A Series of Lanthanide-Based Metal–Organic Frameworks Derived from Furan-2,5-dicarboxylate and Glutarate: Structure-Corroborated Density Functional Theory Study, Magnetocaloric Effect, Slow Relaxation of Magnetization, and Luminescent Properties

Herein, through a dual-ligand strategy, we report eight isorecticular lanthanide­(III) furan-2,5-dicarboxylic acid metal–organic frameworks (Ln-MOFs) with the general formula {[Ln­(2,5-FDA)0.5(Glu)­(H2O)2]·xH2O} n [Ln = Sm (1), Eu (2), Gd (3), Tb (4), Dy (5), Ho (6), Er (7), and Yb (8); 2,5-FDA2– = furan-2,5-dicarboxylate and Glu2– = glutarate; x = 0.5 for 1, 2, and 4 and x = 0 for 3 and 5–8], synthesized under solvothermal conditions by using an N,N′-dimethylformamide/H2O mixed solvent system. Crystallographic data reveal that all eight Ln-MOFs 1–8 crystallize in the orthorhombic Pnma space group. All of the MOFs are isostructural as well as isomorphous with distorted monocapped square-antiprismatic geometry around the Ln1 metal center. In Ln-MOFs 1–8, the 2,5-FDA2– and Glu2– ligands exhibit μ2-κ4,η1:η1:η1:η1 and μ3-κ5,η2:η1:η1:η1 coordination modes, respectively. Topologically, assembled Ln-MOFs 1–8 consist of the 2D cem topological type.
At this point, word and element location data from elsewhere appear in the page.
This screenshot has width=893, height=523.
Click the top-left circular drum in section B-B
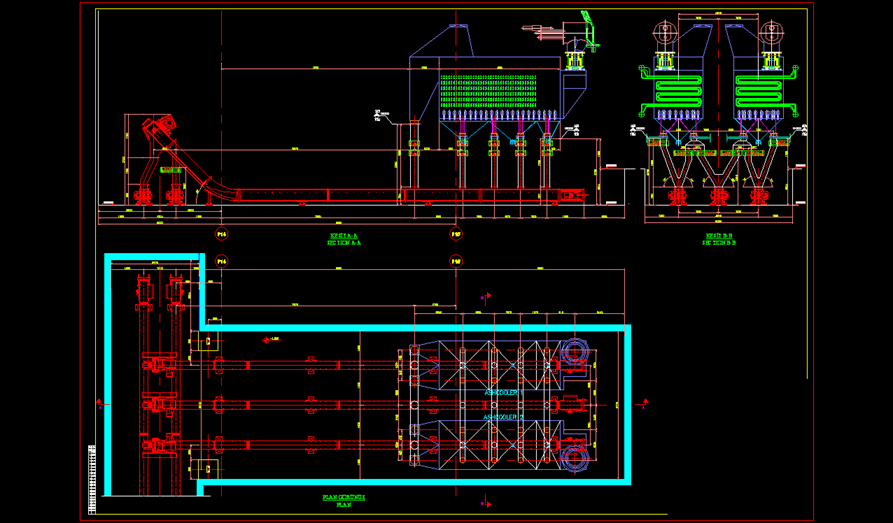tap(663, 31)
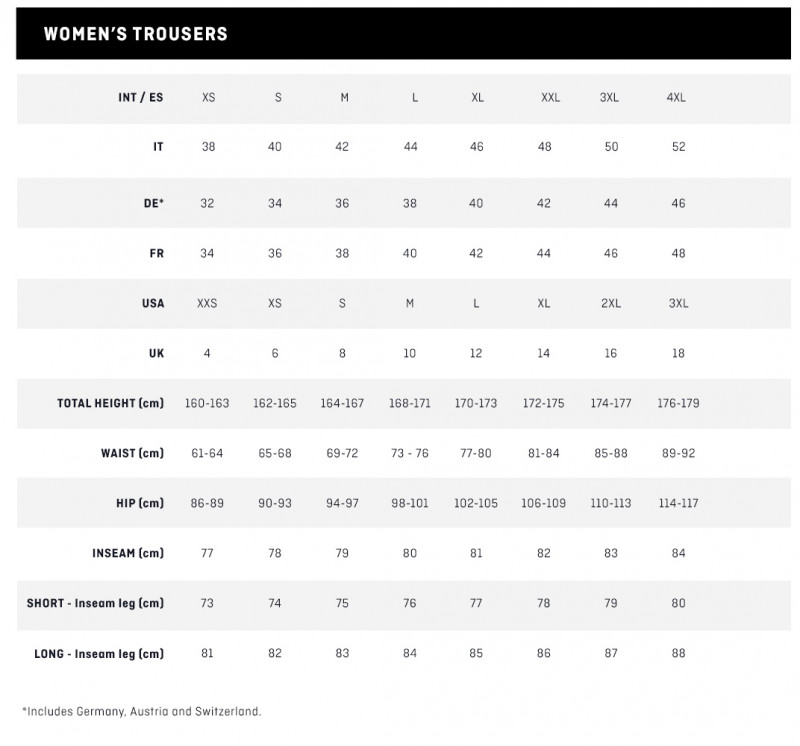This screenshot has height=746, width=800.
Task: Click the 4XL size column header
Action: pyautogui.click(x=676, y=97)
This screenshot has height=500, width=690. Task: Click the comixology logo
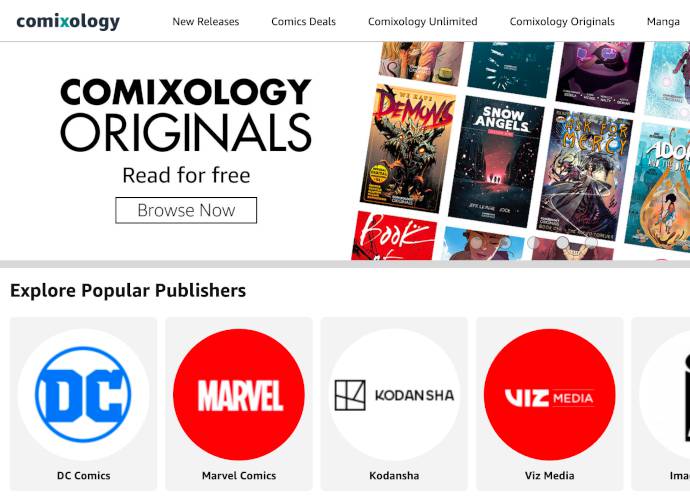(x=68, y=22)
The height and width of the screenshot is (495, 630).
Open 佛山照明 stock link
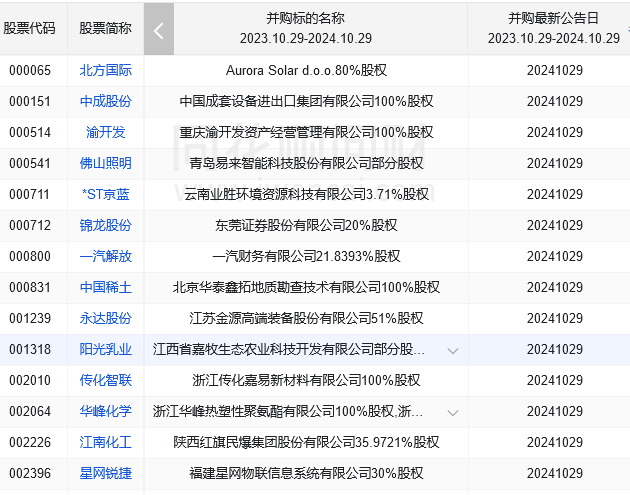(106, 164)
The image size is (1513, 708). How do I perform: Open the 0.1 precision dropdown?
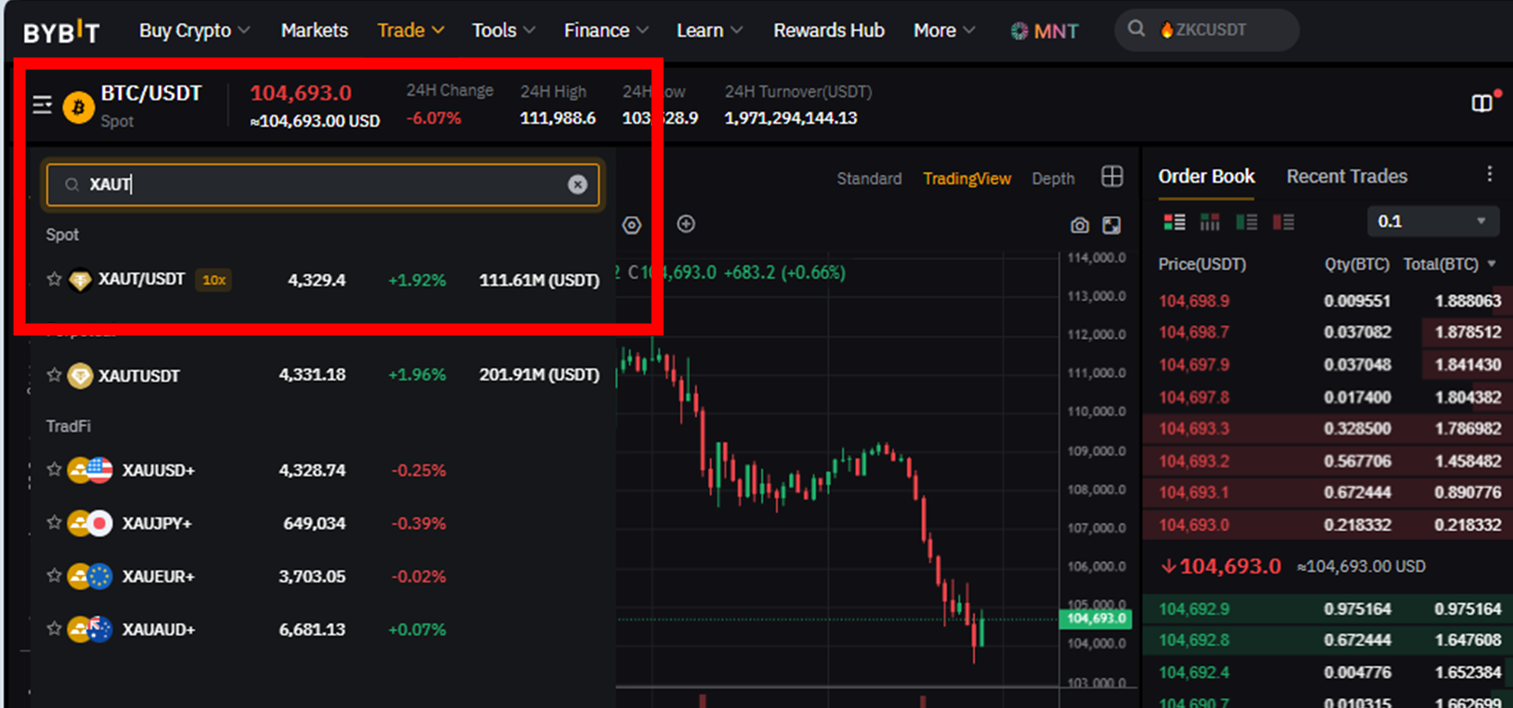(x=1432, y=221)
The designed Ln-MOFs 1–8 are further explored for structure-corroborated density functional theory study. Meanwhile, room temperature photoluminescence properties of Ln-MOFs 2 and 4 and magnetic properties of Ln-MOFs 3 and 5 have been explored in detail. A highly intense, ligand-sensitized, Ln3+ f–f photoluminescence emission is exhibited by Ln-MOFs 2 [Eu3+ (red emission)] and 4 [Tb3+ (green emission)]. Magnetic studies suggest weak antiferro- and ferromagnetic interactions between adjacent GdIII ions in Ln-MOF 3, thereby displaying a large magnetocaloric effect. The magnetic data measured at T = 2 K and ΔH = 30 kOe depict that the −ΔS m value per unit mass reaches 32.1 J kg–1 K–1, which is larger than most of the GdIII-based complexes reported. The alternating-current susceptibility measurements on Ln-MOF 5 revealed that out-of-phase signals are frequency- and temperature-dependent under both 0 and 2 kOe direct-current fields, thereby suggesting a typical slow magnetic relaxation behavior with two relaxation processes. This is further supported by the Cole–Cole plots at 2.4–6 K.